What are the medications I’m taking?

Always ask your doctor about the medications you are taking and whether or not they are the right medications for you-- and keep asking. When people are first diagnosed with atrial fibrillation they are often put on some fairly aggressive medications. Once your heart and symptoms become a little more stable, it may be worthwhile to decrease the amount of medication you are taking. This is why you want to also ask your doctor what their long-term medication plan is. A medication that was right for you at the beginning of your diagnosis may not be best as time goes on.

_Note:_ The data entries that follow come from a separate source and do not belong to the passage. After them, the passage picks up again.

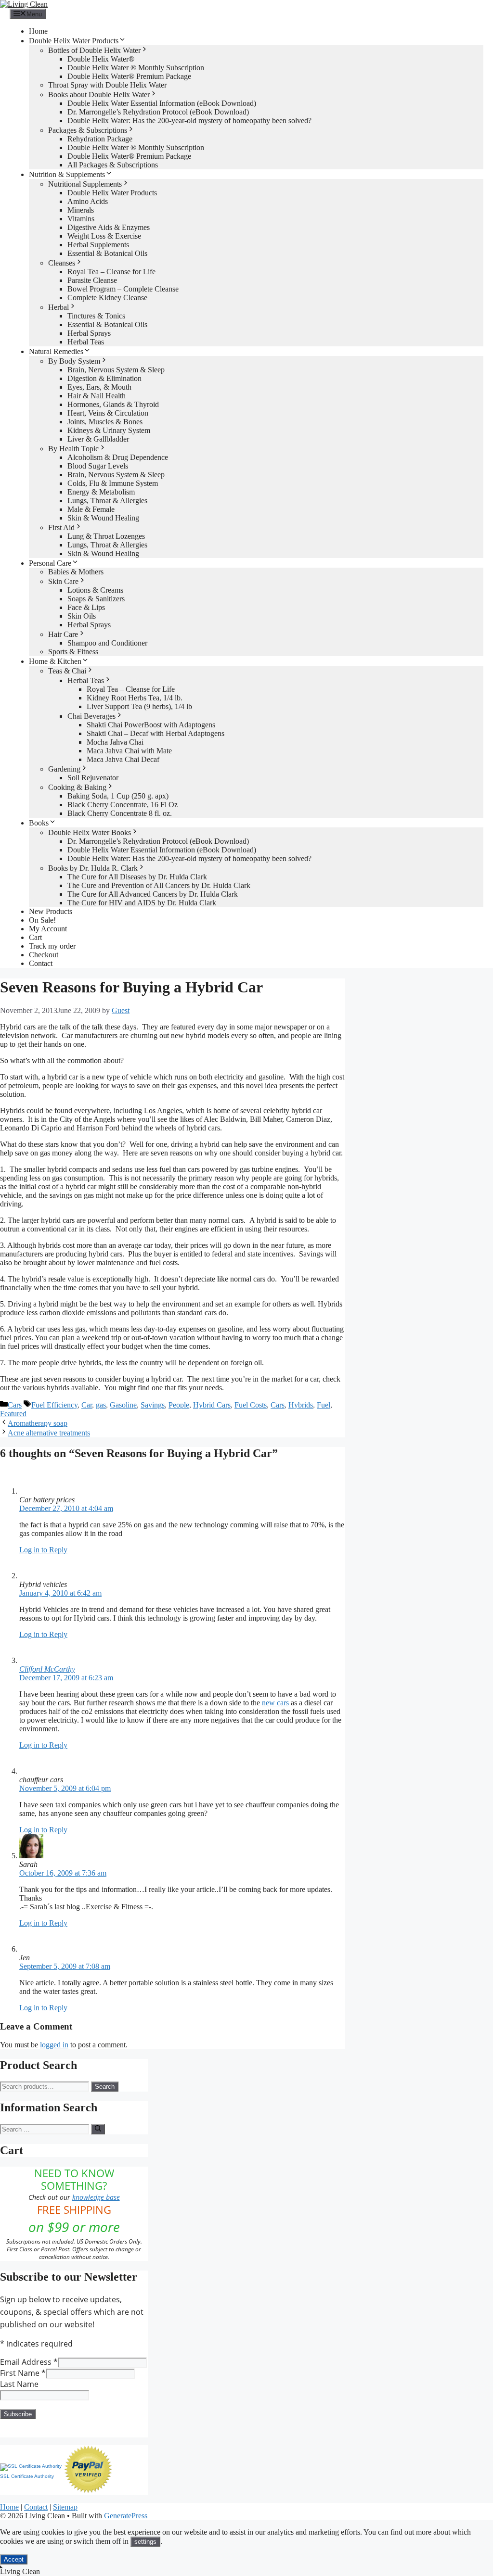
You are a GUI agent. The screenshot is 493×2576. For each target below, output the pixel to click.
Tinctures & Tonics (96, 316)
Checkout (43, 955)
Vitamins (80, 219)
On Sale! (42, 920)
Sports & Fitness (73, 651)
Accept (14, 2559)
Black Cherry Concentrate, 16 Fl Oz (122, 804)
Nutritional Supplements (85, 184)
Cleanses (61, 263)
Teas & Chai (67, 671)
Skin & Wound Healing (103, 518)
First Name (23, 2373)
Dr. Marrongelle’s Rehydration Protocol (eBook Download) (158, 112)
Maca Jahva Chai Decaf (123, 759)
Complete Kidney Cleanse (107, 297)
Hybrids (300, 1405)
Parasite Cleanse (92, 280)
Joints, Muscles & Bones (105, 422)
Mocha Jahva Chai (115, 742)
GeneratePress (125, 2516)
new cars (275, 1703)
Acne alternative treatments (49, 1433)
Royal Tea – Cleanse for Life (111, 271)
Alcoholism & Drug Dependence (117, 457)
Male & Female (91, 509)
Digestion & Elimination (104, 378)
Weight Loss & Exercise (104, 236)
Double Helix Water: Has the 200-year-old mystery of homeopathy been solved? (189, 120)
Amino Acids (87, 201)
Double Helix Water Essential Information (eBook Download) (161, 103)
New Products (50, 911)
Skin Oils (81, 616)
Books (39, 823)
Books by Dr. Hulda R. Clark (93, 868)
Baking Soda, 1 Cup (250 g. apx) (118, 796)
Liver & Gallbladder (98, 439)
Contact (40, 963)
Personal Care (50, 563)
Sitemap (65, 2507)
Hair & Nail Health (96, 396)
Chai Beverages (91, 716)
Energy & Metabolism (101, 492)
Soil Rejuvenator (92, 778)
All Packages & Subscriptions (112, 165)
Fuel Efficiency (54, 1405)
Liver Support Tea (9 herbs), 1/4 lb (139, 706)
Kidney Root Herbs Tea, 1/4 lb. (134, 698)
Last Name (19, 2384)
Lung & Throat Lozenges (106, 536)
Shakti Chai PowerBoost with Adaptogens (151, 725)
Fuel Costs (250, 1405)
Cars (15, 1405)
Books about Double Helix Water (99, 94)
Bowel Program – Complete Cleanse (123, 289)
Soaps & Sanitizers (96, 599)
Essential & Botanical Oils (107, 253)
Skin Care (63, 581)
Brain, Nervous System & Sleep (116, 370)
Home (38, 31)
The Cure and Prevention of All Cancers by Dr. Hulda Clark (158, 885)
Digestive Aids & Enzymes (108, 227)
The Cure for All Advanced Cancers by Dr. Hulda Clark (152, 894)
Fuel (323, 1405)
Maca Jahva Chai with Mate (129, 751)
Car (86, 1405)
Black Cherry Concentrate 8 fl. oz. (119, 813)
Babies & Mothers (76, 572)
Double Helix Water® (100, 59)
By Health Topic (73, 448)
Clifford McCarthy (47, 1669)
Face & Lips (86, 607)
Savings (153, 1405)
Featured (13, 1413)
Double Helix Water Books (89, 832)
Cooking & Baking (77, 787)
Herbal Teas (85, 342)
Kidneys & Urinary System (108, 430)
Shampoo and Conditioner (107, 643)
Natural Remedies (56, 351)
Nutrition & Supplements (67, 174)
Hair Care (63, 634)
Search (105, 2086)
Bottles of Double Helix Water (94, 50)
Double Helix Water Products (73, 41)
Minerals (80, 210)
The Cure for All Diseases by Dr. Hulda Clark (137, 877)
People (179, 1405)
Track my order (52, 946)
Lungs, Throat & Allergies (107, 500)
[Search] (98, 2129)
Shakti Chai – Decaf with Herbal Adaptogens (155, 733)
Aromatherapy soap (37, 1423)
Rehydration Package (99, 139)
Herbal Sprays (89, 333)
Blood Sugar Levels (97, 466)
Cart (35, 937)
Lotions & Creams (95, 590)
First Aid (61, 527)
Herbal (58, 307)
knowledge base (96, 2197)
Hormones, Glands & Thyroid (113, 404)
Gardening (64, 769)
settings (145, 2541)
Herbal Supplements (98, 245)
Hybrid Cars (212, 1405)
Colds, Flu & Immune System (112, 483)
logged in (54, 2045)
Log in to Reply (43, 1550)
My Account (48, 929)
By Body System (74, 361)
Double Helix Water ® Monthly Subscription (135, 67)
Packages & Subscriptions (87, 130)
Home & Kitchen (55, 661)
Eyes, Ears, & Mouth (99, 387)
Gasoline (123, 1405)
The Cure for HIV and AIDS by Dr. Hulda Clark (141, 903)
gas (101, 1405)
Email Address (29, 2362)
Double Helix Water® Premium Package (129, 76)
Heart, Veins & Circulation (107, 413)
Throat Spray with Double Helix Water (107, 85)
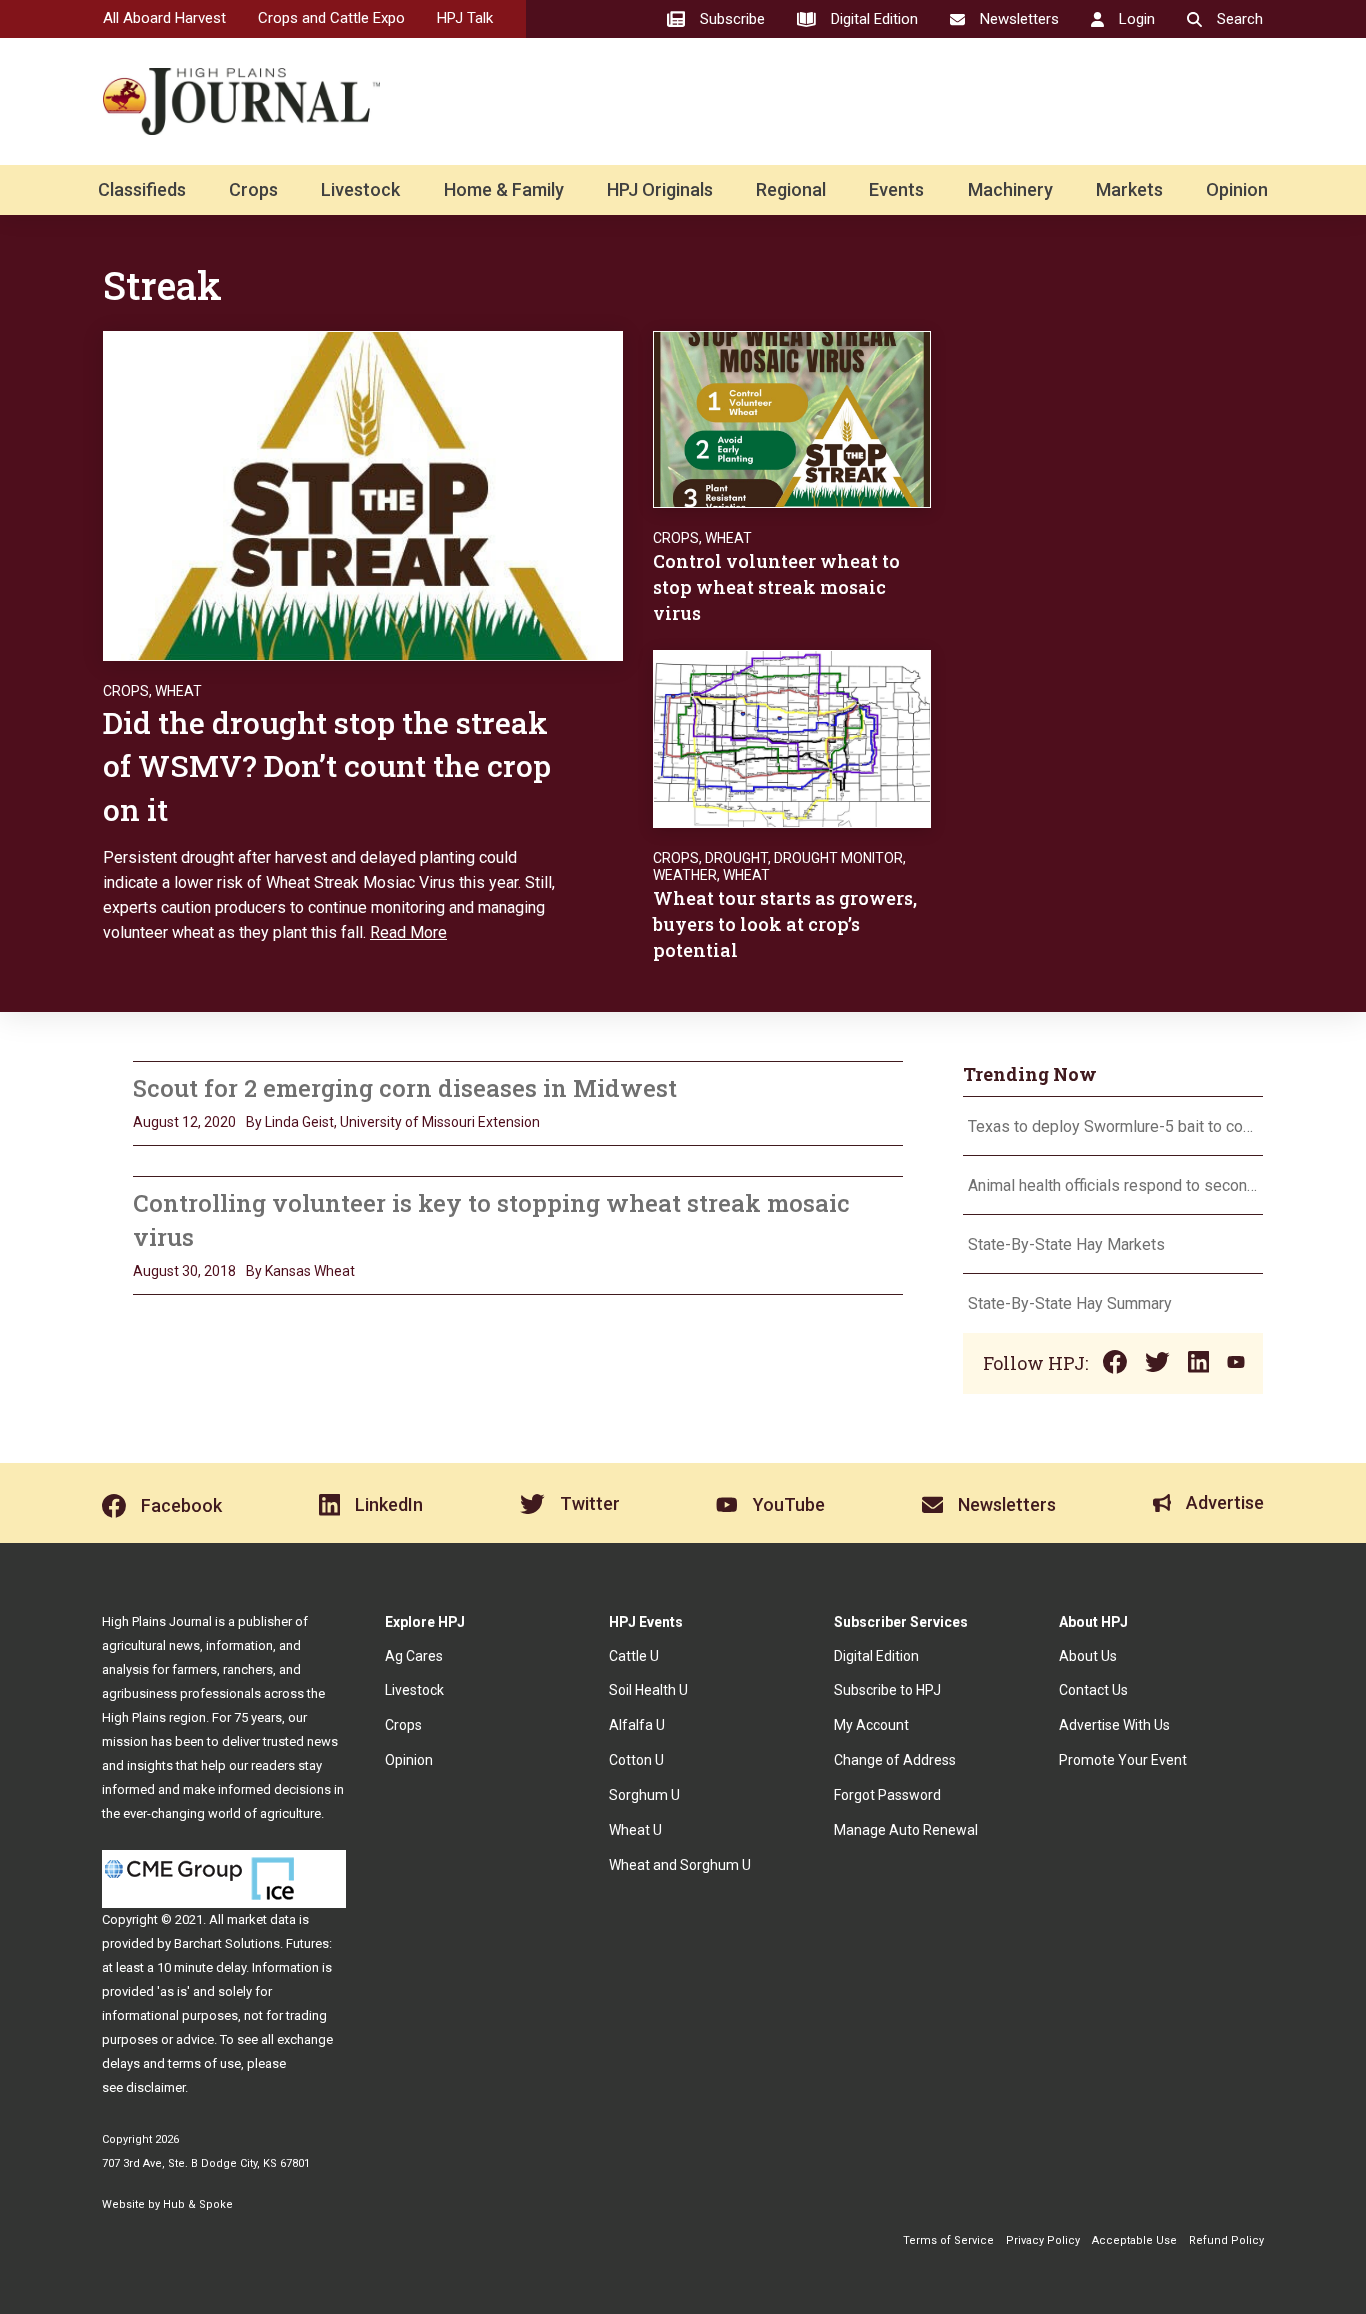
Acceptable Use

Can I see an Electrophysiologist?

Electrophysiologists, like myself, are the experts when it comes to atrial fibrillation. I am a strong believer in booking an early consult with an electrophysiologist during the early stages of AFib treatment. In the long run, the electrophysiologist is going to give you more treatment options and provide more long-term success in managing your AFib.

Doctor AFib explains when you should go see an Electrophysiologist. I'll explain what an Electrophysiologist does and when a patient with atrial fibrillation or AFib should see one.

These are the important questions I believe you should ask your doctor once you are diagnosed with atrial fibrillation. Keep them in mind when you follow up with your doctor, because it’s all about strategizing the best possible treatment plan for you.